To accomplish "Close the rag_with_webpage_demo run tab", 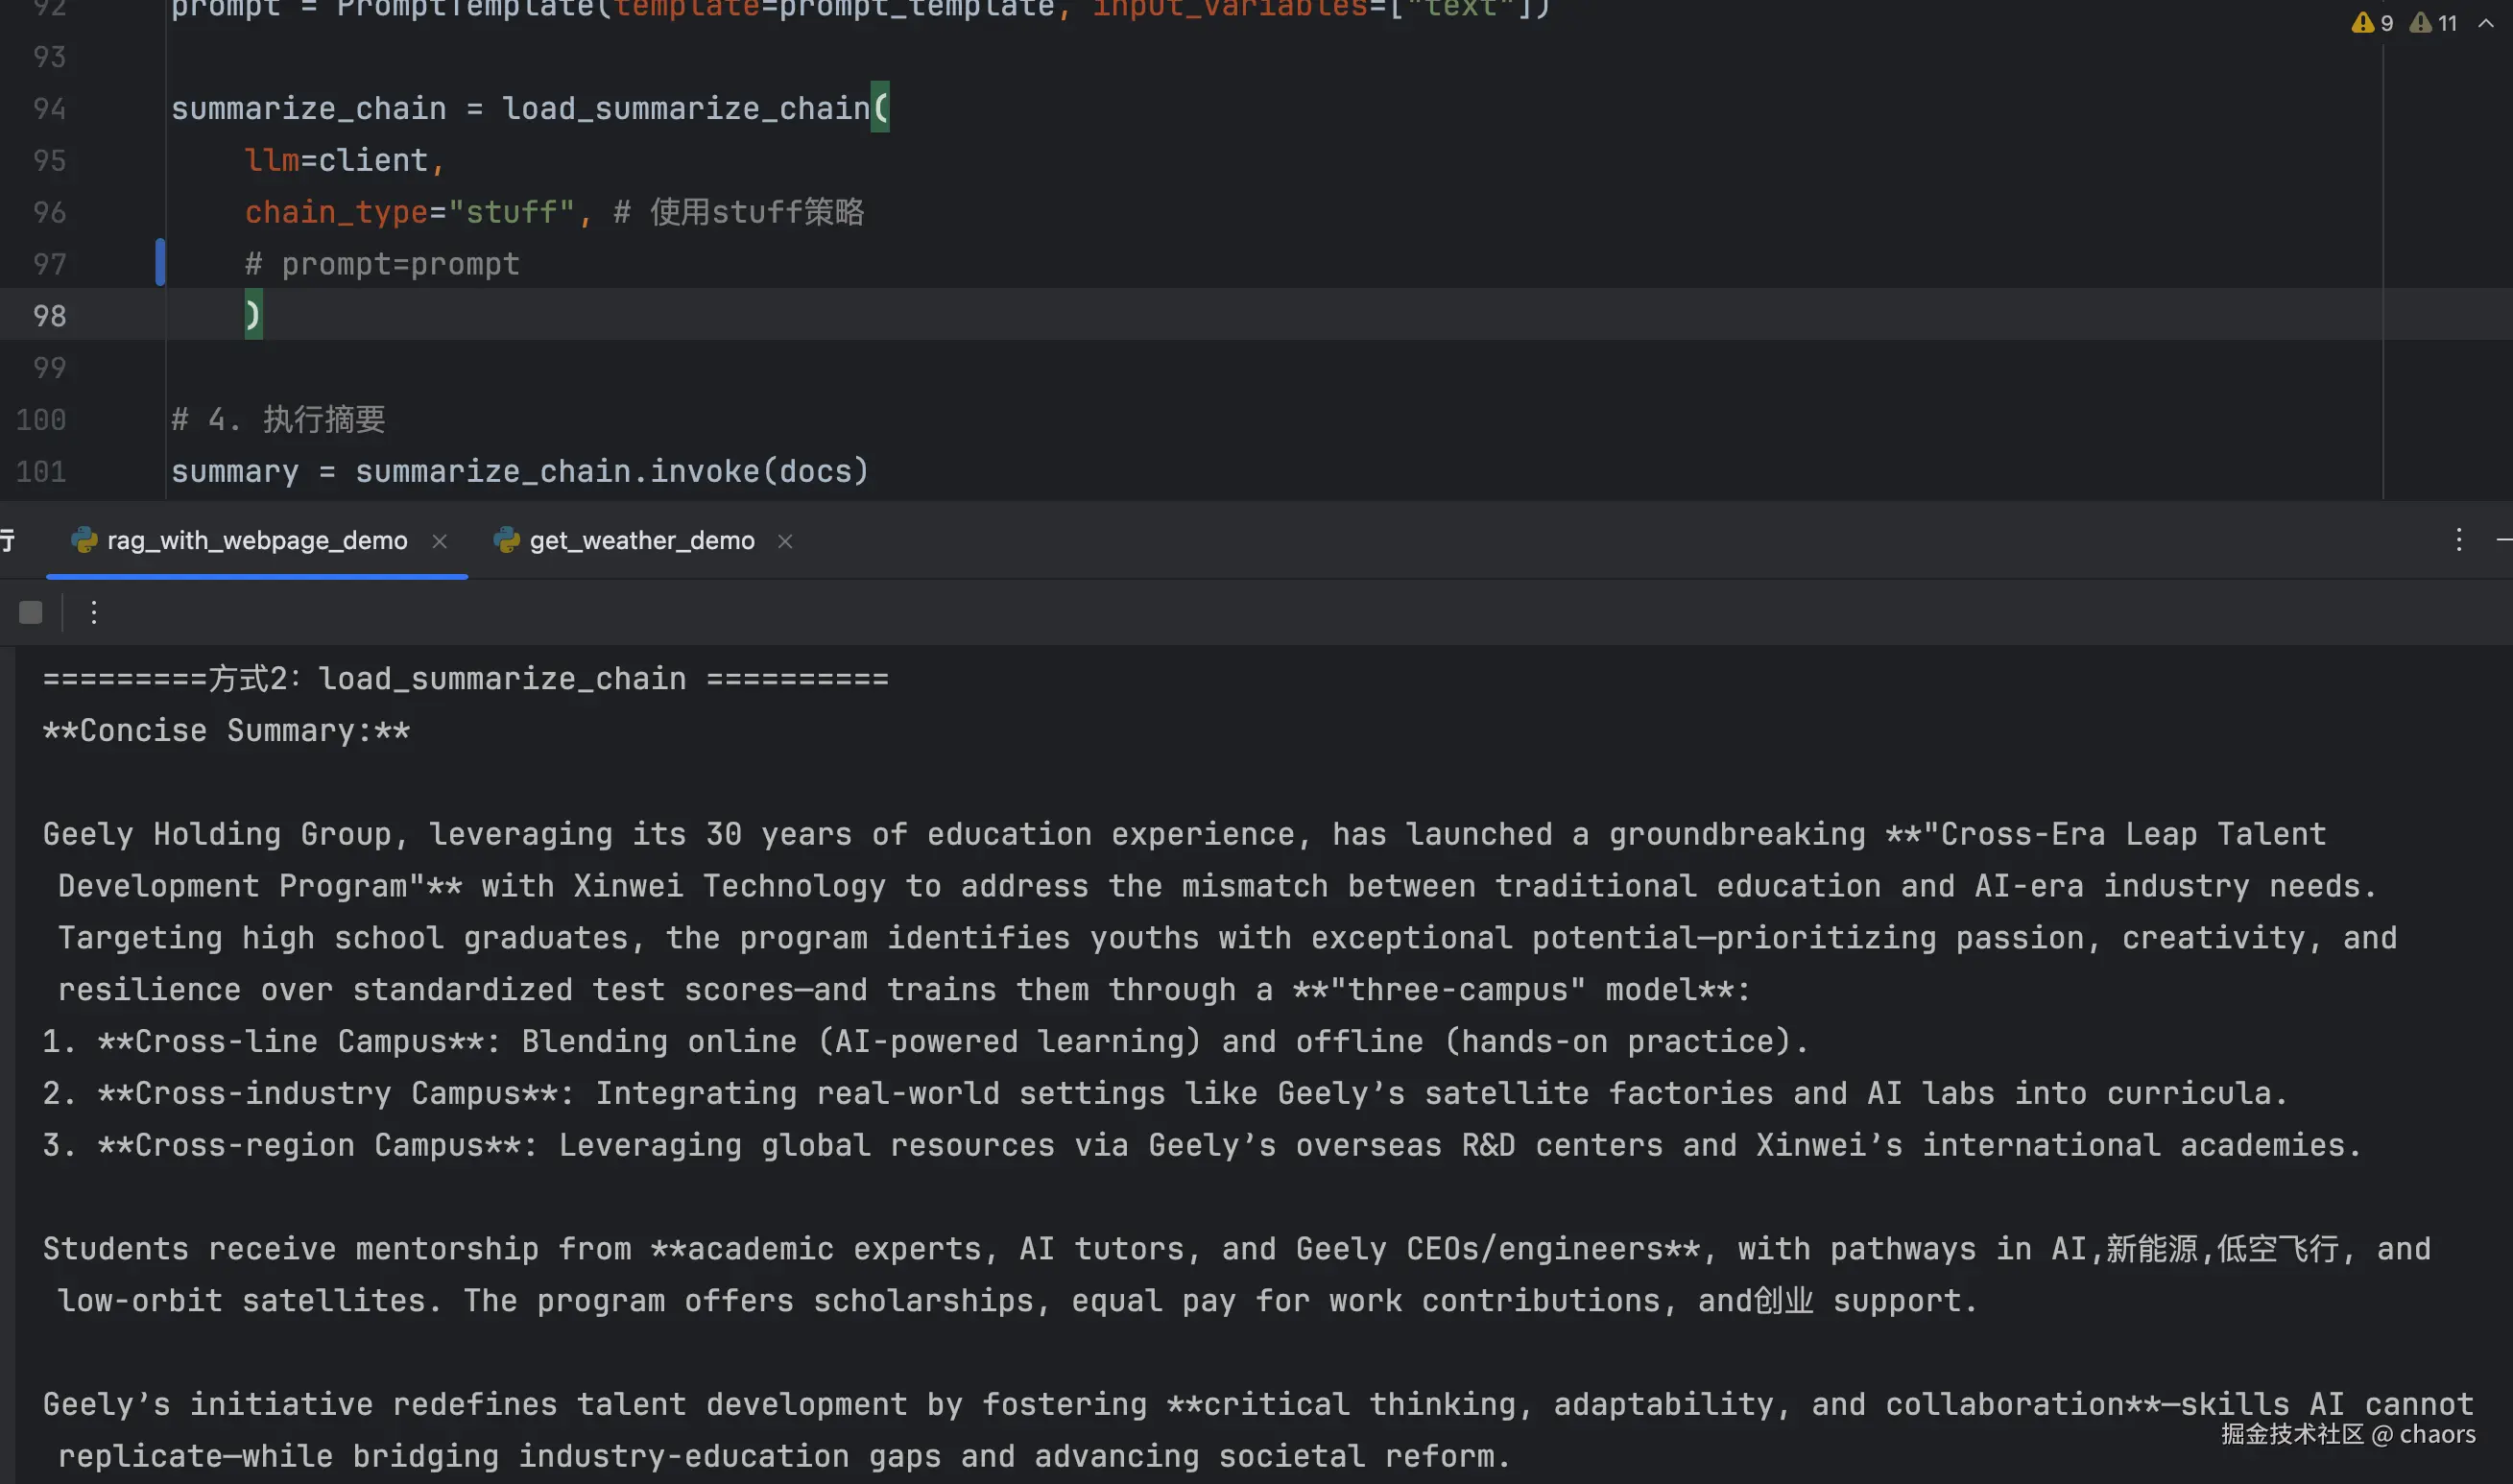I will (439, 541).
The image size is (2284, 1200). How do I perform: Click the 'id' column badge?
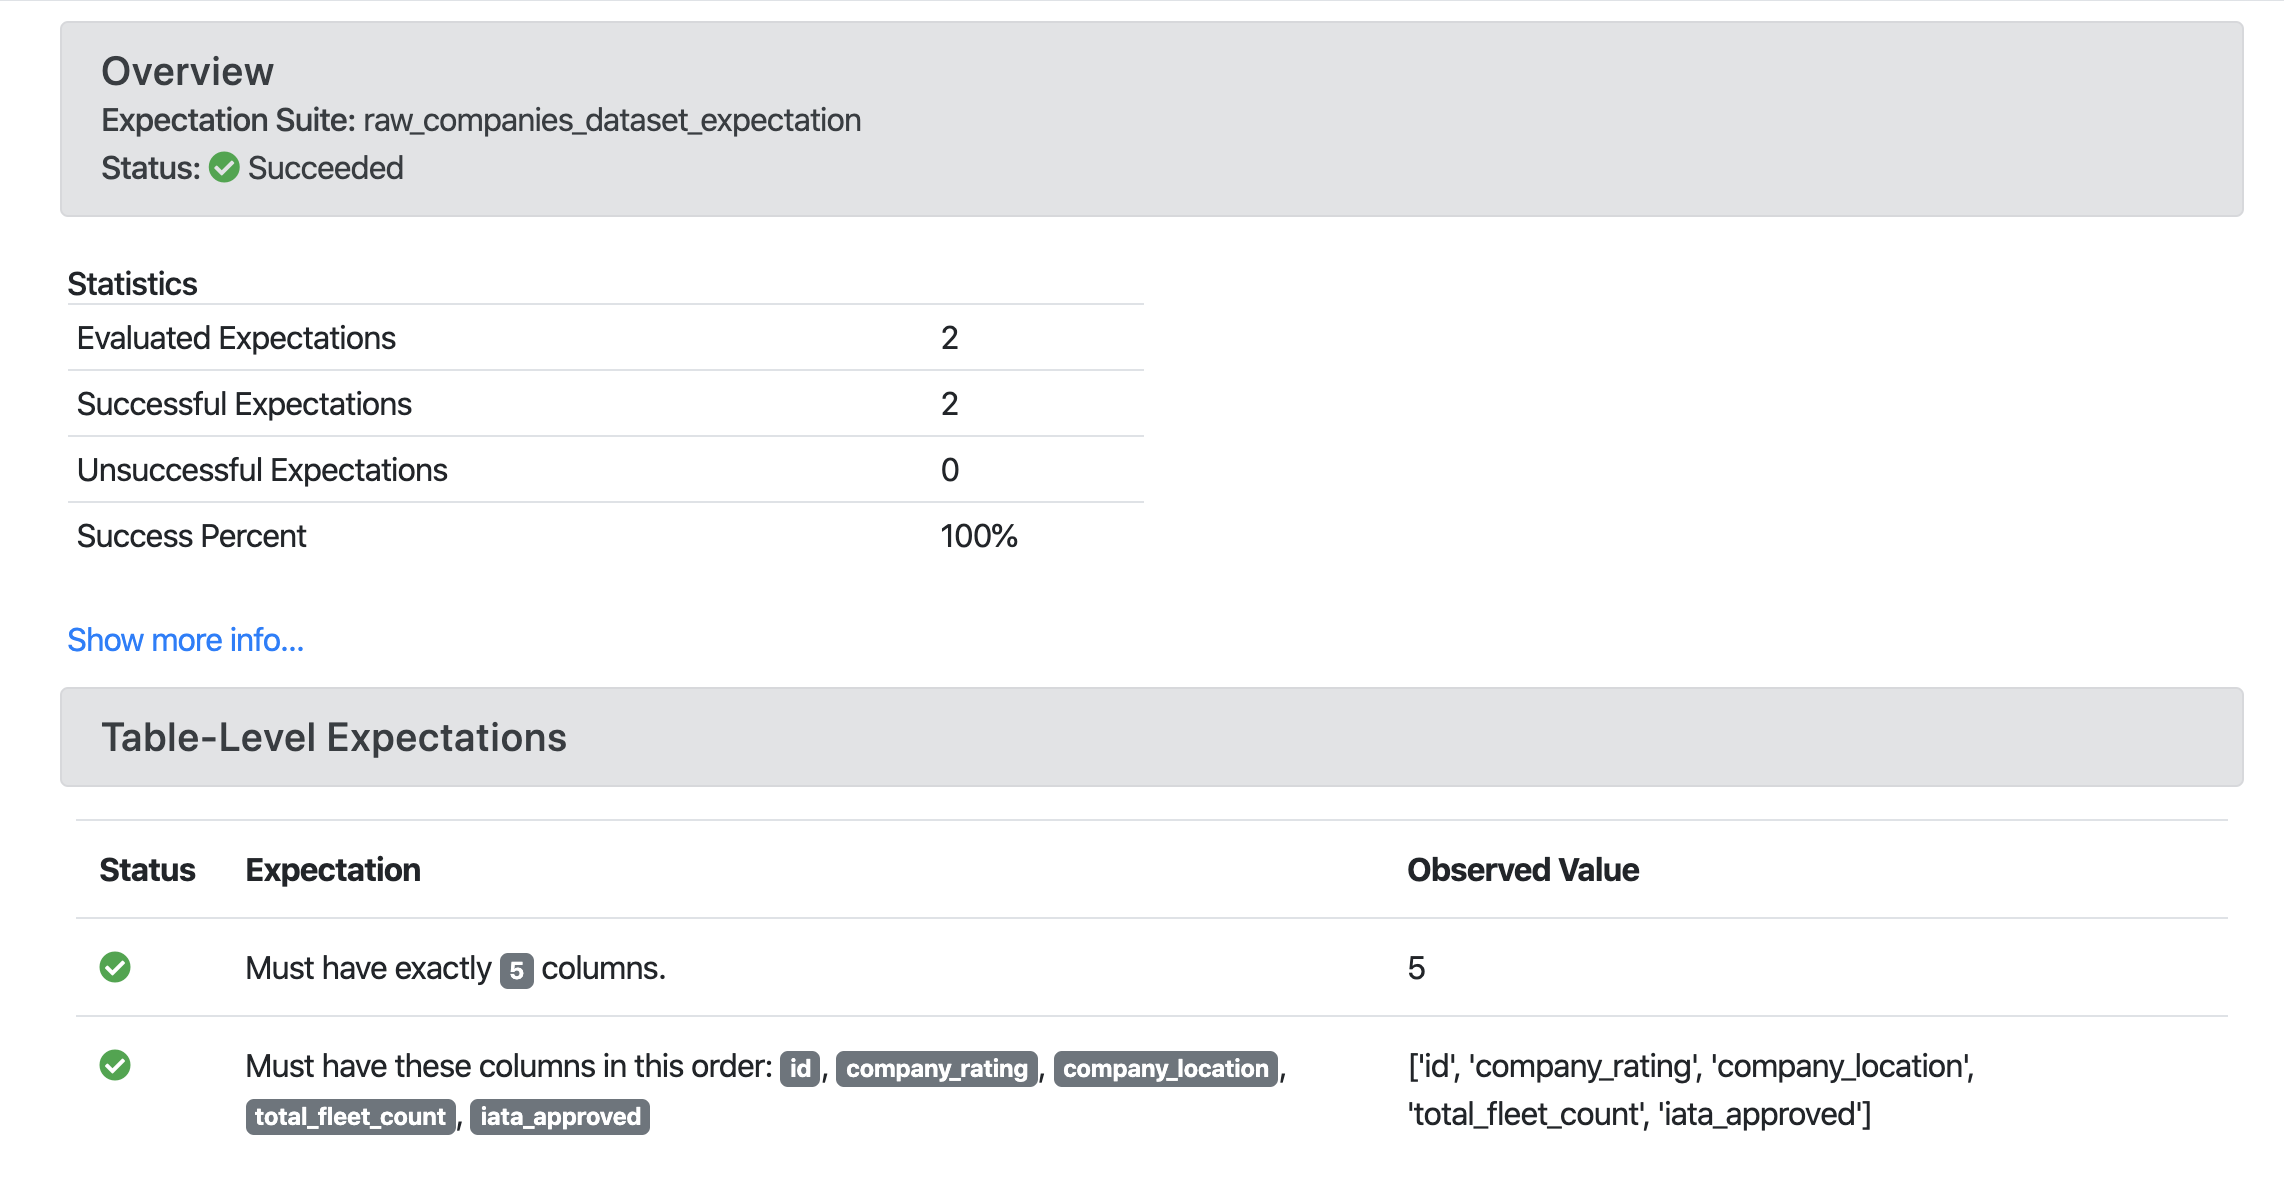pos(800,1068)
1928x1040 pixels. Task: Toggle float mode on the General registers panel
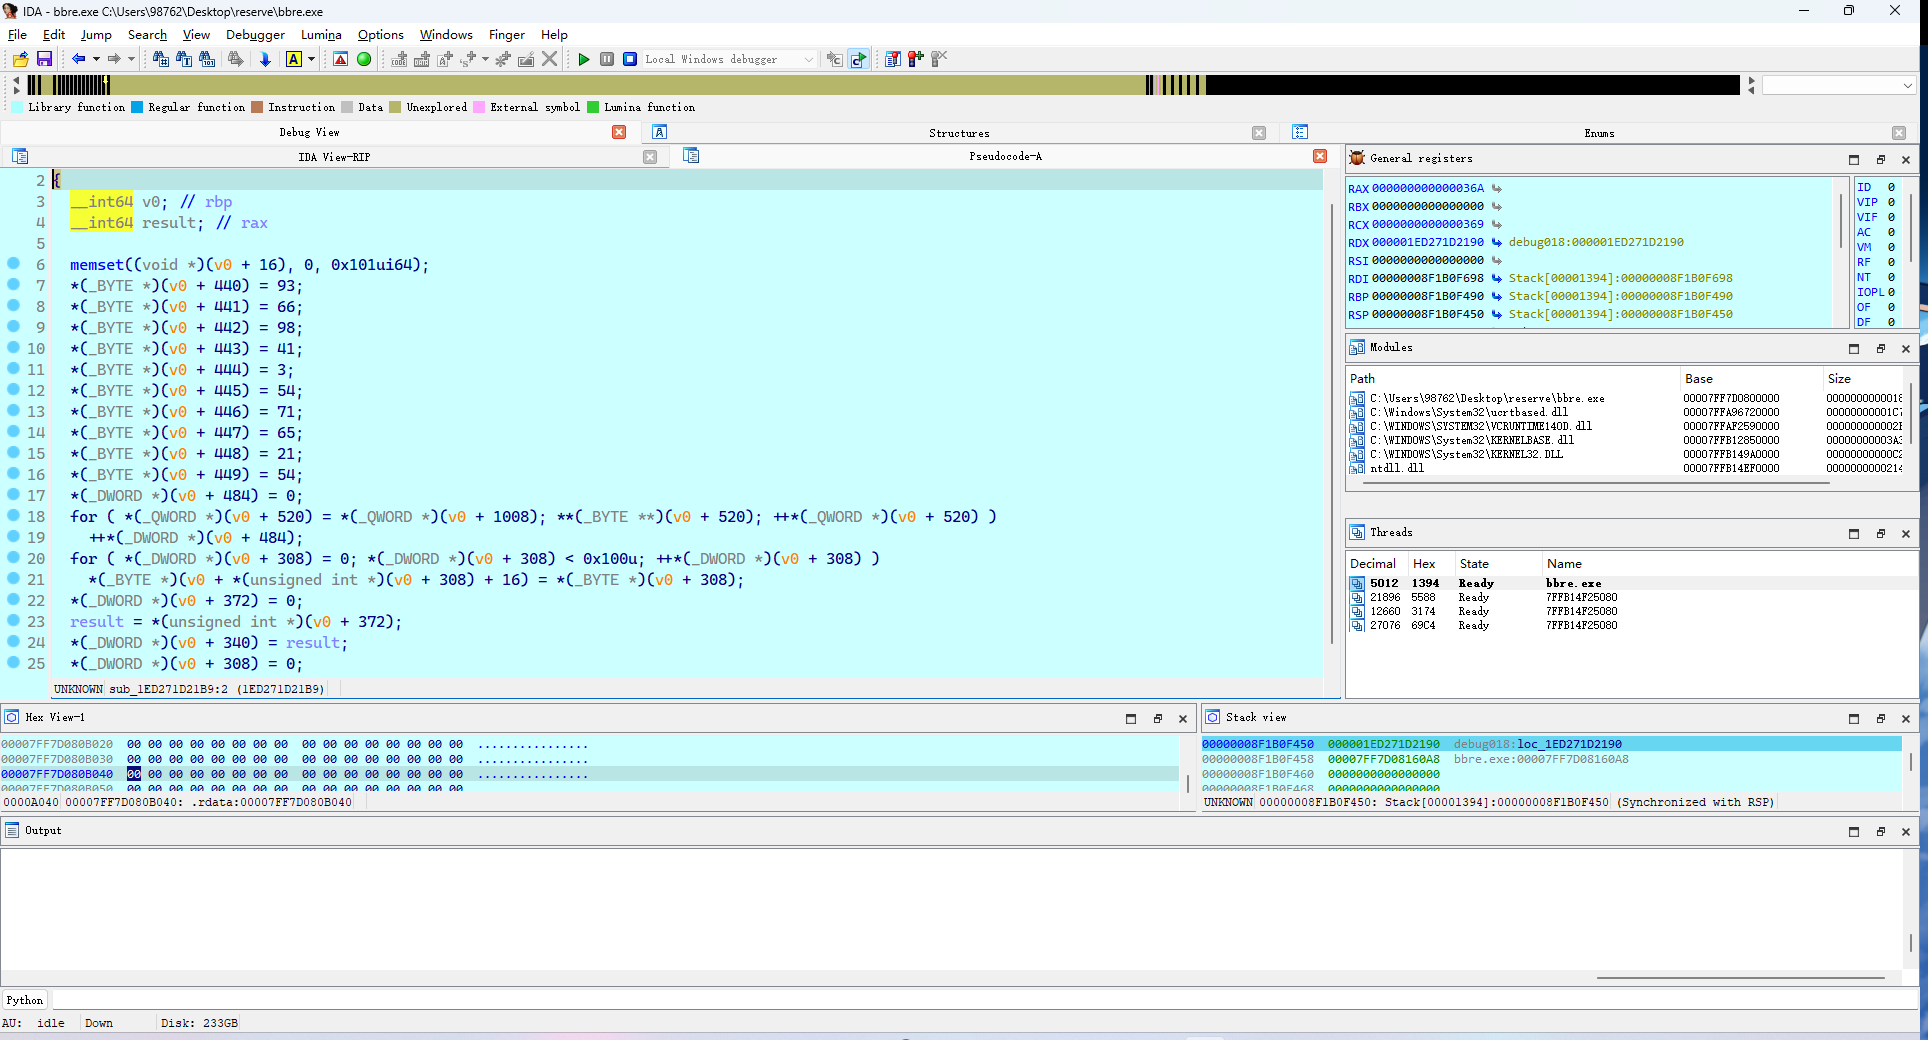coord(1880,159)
******
EXERCISE
Nothing but the lines from the line with "The image size" through the last line of the listing should be copied, exactly and with both ends kept. Leave pictures out.

OUTPUT BELOW
The image size is (2284, 1200). How do I perform: Click the 'id' column badge?
pos(800,1068)
1928x1040 pixels. Task: Toggle float mode on the General registers panel
coord(1880,159)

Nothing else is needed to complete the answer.